DATASET EXTRACT.
Start of Block
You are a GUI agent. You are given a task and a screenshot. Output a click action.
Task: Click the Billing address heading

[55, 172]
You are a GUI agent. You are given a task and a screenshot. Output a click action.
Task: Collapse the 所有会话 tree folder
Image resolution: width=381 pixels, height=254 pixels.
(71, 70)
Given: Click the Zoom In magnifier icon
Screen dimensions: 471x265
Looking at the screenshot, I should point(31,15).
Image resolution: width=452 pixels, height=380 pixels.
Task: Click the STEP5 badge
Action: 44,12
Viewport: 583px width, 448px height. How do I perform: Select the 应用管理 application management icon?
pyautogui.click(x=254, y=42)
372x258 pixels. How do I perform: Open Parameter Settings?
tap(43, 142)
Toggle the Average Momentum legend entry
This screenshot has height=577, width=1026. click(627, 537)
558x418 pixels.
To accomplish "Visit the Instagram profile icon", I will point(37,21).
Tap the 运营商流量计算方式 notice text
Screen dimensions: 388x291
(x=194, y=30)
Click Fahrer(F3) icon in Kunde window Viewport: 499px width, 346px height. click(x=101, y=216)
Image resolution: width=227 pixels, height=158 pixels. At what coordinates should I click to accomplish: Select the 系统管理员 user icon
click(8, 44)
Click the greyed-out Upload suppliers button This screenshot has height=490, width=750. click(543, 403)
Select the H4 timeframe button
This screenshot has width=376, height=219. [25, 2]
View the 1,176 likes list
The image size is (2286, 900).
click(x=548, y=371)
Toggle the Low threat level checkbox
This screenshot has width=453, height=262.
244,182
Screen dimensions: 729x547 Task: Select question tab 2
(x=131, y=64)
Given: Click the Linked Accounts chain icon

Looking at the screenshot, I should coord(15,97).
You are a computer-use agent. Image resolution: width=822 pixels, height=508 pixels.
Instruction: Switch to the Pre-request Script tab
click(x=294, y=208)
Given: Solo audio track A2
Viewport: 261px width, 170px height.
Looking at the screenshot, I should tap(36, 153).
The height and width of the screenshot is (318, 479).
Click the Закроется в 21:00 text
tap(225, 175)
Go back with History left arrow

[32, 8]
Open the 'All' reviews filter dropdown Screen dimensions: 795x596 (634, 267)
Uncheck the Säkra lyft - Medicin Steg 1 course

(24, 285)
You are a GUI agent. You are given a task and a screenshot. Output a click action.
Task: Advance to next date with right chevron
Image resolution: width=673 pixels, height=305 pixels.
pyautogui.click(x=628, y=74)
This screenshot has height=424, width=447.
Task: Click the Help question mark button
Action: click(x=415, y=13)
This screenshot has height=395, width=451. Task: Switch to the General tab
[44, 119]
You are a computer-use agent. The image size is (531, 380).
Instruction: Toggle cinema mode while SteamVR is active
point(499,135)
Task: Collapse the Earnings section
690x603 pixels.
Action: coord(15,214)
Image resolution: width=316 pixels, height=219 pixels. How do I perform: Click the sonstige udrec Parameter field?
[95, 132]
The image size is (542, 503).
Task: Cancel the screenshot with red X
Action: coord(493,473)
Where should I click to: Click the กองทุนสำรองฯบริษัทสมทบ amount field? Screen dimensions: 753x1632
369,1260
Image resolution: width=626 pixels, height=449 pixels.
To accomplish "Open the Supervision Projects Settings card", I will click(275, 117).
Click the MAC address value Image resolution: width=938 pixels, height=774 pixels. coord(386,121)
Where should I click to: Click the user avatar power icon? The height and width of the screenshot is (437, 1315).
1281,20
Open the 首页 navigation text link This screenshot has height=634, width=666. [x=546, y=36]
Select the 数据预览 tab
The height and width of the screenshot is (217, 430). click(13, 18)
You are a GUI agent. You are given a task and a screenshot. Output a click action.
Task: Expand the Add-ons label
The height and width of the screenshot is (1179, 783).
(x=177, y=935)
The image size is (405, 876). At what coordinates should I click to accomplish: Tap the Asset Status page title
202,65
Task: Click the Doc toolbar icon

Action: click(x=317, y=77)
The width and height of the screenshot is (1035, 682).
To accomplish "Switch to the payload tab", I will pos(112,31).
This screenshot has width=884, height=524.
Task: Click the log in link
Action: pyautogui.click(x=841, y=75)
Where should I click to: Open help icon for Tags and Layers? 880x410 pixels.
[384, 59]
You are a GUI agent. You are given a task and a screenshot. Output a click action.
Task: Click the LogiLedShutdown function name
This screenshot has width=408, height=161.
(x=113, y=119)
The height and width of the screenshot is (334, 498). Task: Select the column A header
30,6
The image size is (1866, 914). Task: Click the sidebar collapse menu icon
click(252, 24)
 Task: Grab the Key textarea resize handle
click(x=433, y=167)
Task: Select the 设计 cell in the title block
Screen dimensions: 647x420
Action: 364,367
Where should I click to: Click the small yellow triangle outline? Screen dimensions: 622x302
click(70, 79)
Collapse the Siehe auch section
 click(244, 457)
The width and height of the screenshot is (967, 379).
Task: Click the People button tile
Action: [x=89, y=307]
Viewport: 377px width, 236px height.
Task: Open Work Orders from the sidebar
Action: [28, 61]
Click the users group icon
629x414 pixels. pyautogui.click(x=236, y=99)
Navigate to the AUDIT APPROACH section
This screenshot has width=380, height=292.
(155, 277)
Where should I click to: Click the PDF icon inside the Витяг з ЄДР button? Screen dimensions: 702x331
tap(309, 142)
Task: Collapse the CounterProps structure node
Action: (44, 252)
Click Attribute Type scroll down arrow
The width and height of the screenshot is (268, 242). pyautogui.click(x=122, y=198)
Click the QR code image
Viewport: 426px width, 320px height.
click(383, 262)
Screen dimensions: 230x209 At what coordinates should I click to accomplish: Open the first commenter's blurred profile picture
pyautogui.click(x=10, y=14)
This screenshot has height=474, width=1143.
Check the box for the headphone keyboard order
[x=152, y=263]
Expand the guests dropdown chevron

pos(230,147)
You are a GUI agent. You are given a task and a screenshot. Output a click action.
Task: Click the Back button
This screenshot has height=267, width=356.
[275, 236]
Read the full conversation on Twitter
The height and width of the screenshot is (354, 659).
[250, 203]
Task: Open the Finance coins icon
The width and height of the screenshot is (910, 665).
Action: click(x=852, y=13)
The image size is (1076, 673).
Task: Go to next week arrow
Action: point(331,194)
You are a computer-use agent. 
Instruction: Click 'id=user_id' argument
End of Block
TASK TO CARRY OUT.
Above are the entries. Output exactly the lines beginning with the line that has "Image resolution: width=316" and ending with the line that has "Image resolution: width=626".

TASK ANSWER.
Image resolution: width=316 pixels, height=219 pixels. How do I perform: Click the sonstige udrec Parameter field?
[95, 132]
The image size is (542, 503).
Task: Cancel the screenshot with red X
Action: coord(493,473)
Where should I click to: Click the กองทุนสำรองฯบริษัทสมทบ amount field? Screen dimensions: 753x1632
369,1260
Image resolution: width=626 pixels, height=449 pixels.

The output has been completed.